Basically, I use the explode() function to get an array or keywords and loop through them applying them to the query. I keep the scores for each word and add them together before displaying the list by highest score.


//CODE


/* Get timestamp before executing the query: */
$start_time = getmicrotime();

$keyword_array = explode(" ", $_GET['keyword']);

$score = array();
foreach($keyword_array as $keyword)
{


/* Set $keyword and $results, and use addslashes() to
* minimize the risk of executing unwanted SQL commands: */


/* Execute the query that performs the actual search in the DB: */
$result = mysql_query(" SELECT p.page_title AS title,
COUNT(*) AS occurrences
FROM pages p, word w, occurrence o
WHERE p.pageID = o.page_id AND
w.word_id = o.word_id AND
w.word_word = \"$keyword\"
GROUP BY p.pageID
ORDER BY occurrences DESC
LIMIT 0, 5" );



for( $i = 1; $row = mysql_fetch_array($result); $i++ )
{


$score[$row['title']] += $row['occurrences']; //Array of scores

}
}


if(count($score) > 0)
{
arsort($score); //Reverse sort the associative array scores by highest

/* Get timestamp when the query is finished: */
$end_time = getmicrotime();


/* Present the search-results: */
print "<h2>Search results for '".$_GET['keyword']."':</h2>\n";
//Loop through array and display results

while ($element = each($score)) //Loop through array and output results
{

echo $element[ "key" ];
echo " - ";
echo $element[ "value"];
echo "
";

}


/* Present how long it took the execute the query: */
print "query executed in ".(substr($end_time-$start_time,0,5))." seconds.";
}
else
{

//Display a no pages found page


}



// END CODE


This works fine but is a little slower if the user wants to search for a sentence. All in all, it is an easy add-on to the already supplied code that provides multiple keyword searching.


Hope this helps someone!

Main Topics Oldest First

Showing messages 1 through 1 of 1.

  • RE: multiple keywords EDIT
    2004-09-21 11:10:36  cityslicker [View]

    Hi again,

    Just a small edit from the code above.

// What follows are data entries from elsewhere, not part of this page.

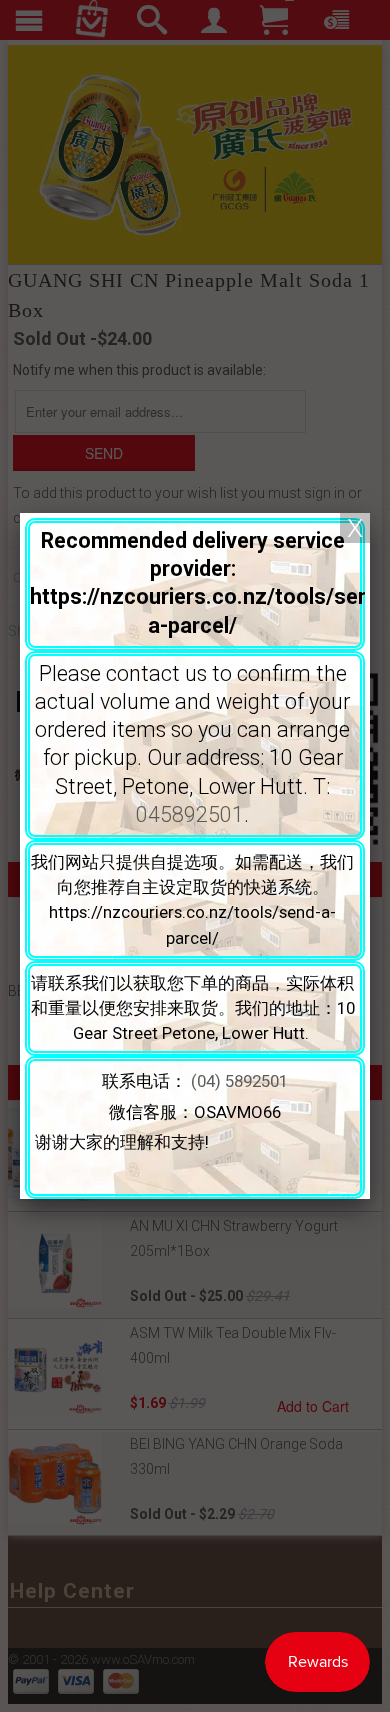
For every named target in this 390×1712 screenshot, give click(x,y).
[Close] (355, 528)
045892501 (190, 814)
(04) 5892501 (239, 1081)
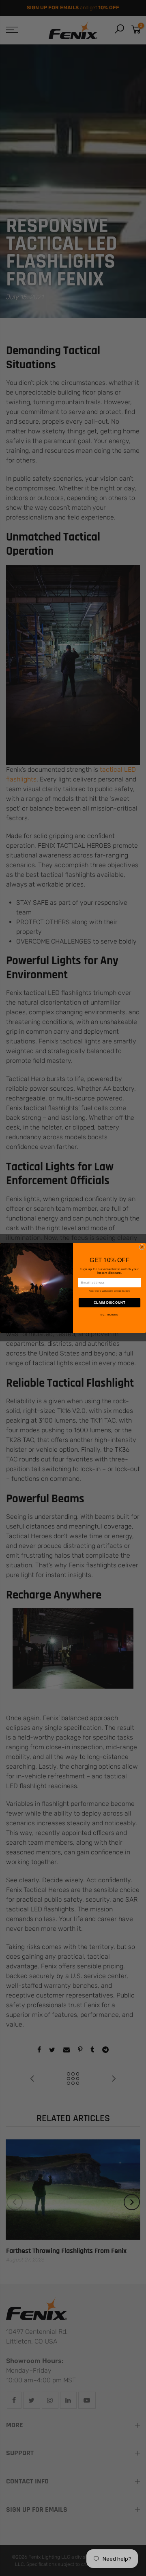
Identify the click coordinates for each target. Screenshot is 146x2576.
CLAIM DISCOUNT (109, 1303)
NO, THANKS (109, 1314)
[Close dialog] (142, 1247)
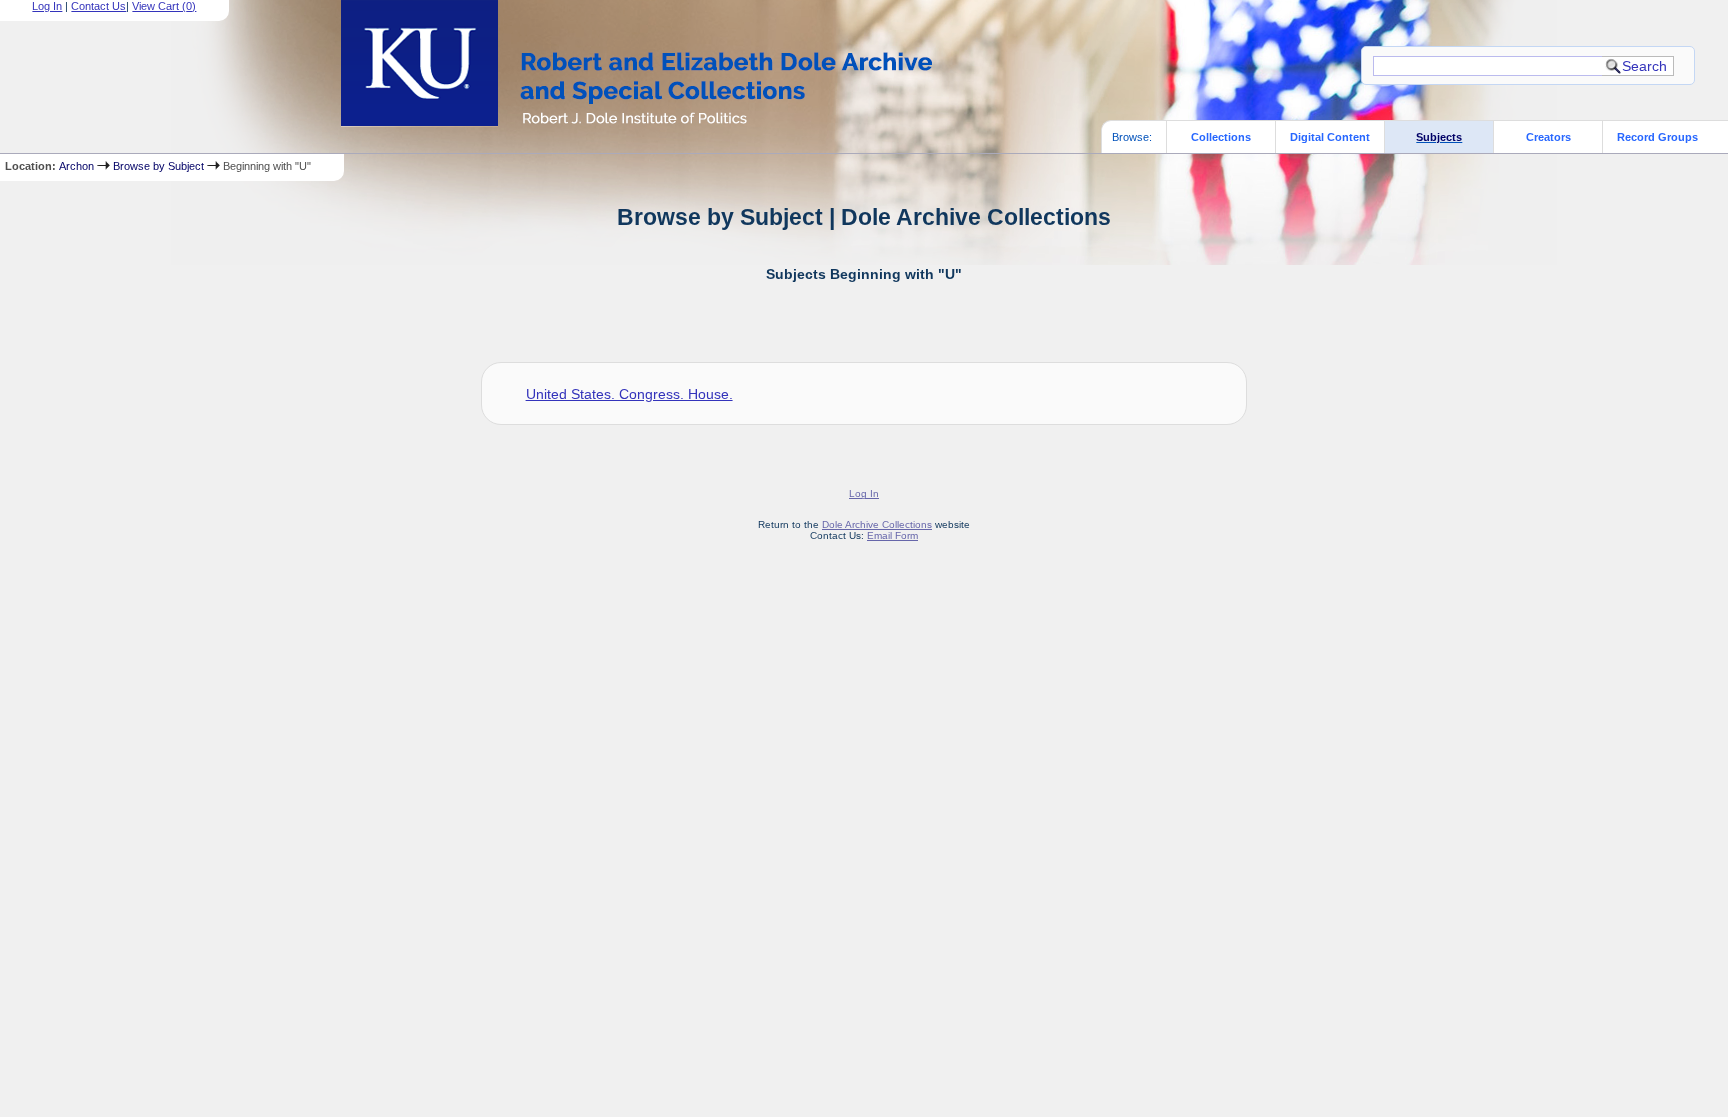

    If a user seached for "good web sites" and a page contained 100's of 'good' but no 'web' and 'sites' then it would rank higher than a page which can have all three. This is not what we want so ammend the above code with this part:

    for( $i = 1; $row = mysql_fetch_array($result); $i++ )
    {

    $score[$row['title']] += $row['occurrences']; //Array of scores
    if($row['occurences'] > 0) { $score[$row['title']] += 1000; } //This makes pages containing all keywords rank highest
    }

    You can set the 1000 to whatever you like but you should be safe with that number.